(Dataset extract Opens)

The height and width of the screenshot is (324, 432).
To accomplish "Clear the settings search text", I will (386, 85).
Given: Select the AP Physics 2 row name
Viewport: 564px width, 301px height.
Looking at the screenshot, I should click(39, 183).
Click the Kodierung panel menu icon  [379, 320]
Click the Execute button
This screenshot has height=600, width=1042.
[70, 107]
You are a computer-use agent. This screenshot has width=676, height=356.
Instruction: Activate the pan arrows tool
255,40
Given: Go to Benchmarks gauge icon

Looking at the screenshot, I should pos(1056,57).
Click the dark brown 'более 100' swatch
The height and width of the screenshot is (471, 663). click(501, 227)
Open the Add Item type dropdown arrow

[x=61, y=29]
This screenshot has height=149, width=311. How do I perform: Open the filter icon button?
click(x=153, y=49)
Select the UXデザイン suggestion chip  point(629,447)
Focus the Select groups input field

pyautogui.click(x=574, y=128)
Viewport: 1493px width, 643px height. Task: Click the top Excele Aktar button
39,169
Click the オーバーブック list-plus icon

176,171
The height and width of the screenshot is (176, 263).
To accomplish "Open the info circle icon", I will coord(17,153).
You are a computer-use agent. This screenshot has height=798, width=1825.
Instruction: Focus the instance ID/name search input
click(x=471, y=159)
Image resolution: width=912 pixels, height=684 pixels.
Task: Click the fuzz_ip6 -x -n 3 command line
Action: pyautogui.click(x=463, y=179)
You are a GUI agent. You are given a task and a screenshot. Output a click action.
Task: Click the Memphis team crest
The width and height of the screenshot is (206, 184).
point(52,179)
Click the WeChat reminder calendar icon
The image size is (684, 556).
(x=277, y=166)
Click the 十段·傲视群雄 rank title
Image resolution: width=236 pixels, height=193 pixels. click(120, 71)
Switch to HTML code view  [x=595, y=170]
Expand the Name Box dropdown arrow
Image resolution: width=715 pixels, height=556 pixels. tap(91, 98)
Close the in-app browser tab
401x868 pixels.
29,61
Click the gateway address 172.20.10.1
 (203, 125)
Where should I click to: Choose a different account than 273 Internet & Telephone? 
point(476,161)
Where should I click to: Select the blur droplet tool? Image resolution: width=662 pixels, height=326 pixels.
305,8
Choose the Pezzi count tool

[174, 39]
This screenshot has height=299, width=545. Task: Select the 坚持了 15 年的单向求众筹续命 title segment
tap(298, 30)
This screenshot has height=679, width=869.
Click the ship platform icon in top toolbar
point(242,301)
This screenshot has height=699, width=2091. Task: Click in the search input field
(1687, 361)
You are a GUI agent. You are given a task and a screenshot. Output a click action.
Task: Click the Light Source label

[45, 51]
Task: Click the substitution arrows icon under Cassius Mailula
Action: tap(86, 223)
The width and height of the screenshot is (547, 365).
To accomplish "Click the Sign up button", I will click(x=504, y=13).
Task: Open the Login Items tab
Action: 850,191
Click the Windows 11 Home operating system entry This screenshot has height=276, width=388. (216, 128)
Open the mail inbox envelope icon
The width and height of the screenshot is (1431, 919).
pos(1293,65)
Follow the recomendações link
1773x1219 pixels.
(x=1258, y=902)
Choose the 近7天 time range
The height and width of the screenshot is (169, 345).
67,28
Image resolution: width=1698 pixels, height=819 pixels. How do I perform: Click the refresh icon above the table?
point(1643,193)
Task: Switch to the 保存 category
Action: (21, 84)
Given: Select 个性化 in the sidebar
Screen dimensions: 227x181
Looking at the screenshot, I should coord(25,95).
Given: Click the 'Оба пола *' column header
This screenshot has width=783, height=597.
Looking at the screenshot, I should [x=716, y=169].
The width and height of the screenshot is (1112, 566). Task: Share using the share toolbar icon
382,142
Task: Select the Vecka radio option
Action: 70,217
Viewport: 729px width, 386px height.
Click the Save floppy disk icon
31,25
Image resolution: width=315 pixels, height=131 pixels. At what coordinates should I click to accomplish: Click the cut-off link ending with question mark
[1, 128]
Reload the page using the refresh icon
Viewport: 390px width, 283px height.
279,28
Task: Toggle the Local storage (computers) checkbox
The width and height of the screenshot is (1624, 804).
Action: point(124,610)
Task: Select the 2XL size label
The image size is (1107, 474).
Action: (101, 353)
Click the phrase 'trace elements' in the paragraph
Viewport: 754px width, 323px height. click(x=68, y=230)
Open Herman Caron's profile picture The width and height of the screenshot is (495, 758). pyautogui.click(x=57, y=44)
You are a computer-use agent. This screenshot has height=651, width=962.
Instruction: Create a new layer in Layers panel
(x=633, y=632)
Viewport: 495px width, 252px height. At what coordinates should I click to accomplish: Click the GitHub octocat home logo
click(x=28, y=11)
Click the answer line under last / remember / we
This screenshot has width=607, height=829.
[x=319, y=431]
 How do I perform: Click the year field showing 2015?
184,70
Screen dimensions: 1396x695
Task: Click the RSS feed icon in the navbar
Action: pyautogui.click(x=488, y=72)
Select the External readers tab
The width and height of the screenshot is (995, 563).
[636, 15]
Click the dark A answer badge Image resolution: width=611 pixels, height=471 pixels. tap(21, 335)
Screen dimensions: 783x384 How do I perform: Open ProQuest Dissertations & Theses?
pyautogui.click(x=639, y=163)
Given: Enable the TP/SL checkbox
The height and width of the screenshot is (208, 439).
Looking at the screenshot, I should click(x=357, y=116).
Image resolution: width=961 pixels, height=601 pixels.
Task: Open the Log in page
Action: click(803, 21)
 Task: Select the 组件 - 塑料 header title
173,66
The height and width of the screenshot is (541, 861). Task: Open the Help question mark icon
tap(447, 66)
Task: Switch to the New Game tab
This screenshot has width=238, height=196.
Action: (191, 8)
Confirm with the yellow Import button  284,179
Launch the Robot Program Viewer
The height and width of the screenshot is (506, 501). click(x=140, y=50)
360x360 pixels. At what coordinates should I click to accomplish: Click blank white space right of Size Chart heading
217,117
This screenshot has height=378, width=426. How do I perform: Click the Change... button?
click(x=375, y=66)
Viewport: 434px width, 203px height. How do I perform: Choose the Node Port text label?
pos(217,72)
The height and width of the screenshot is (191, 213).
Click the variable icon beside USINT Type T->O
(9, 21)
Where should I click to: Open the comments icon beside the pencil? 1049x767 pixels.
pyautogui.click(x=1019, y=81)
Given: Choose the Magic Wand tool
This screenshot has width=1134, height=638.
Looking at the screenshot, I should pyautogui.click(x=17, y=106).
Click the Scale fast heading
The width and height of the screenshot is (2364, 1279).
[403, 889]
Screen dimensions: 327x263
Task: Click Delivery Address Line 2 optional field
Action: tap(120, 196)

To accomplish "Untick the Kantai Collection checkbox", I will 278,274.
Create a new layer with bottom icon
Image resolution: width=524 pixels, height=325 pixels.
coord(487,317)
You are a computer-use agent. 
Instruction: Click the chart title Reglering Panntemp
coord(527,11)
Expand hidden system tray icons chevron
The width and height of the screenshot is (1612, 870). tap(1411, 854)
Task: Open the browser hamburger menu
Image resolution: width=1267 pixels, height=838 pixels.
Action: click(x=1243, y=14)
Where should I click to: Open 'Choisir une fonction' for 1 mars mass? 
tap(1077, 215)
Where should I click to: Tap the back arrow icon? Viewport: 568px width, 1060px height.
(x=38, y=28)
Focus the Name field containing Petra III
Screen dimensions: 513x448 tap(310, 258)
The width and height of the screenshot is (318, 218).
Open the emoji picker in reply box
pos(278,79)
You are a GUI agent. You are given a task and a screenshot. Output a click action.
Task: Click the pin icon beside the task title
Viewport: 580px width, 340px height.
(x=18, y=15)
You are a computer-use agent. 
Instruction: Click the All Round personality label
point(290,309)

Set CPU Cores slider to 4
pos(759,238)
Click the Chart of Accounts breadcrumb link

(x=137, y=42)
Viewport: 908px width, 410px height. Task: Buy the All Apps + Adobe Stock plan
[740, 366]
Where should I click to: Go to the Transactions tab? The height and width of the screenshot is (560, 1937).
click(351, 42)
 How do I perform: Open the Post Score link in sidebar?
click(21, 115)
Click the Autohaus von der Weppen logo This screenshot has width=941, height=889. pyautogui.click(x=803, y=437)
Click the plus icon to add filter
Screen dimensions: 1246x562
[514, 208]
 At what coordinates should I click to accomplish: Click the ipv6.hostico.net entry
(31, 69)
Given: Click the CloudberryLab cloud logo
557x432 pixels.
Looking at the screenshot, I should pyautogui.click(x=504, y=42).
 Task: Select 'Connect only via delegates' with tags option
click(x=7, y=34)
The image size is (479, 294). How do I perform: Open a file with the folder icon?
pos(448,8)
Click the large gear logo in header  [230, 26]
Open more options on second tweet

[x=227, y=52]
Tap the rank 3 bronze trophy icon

(Dataset extract Closes)

> **Exercise aim**: Every line of the listing that includes the word "browser" belongs in the answer.

> **Your response**:
Close the in-app browser tab
Task: Open the browser hamburger menu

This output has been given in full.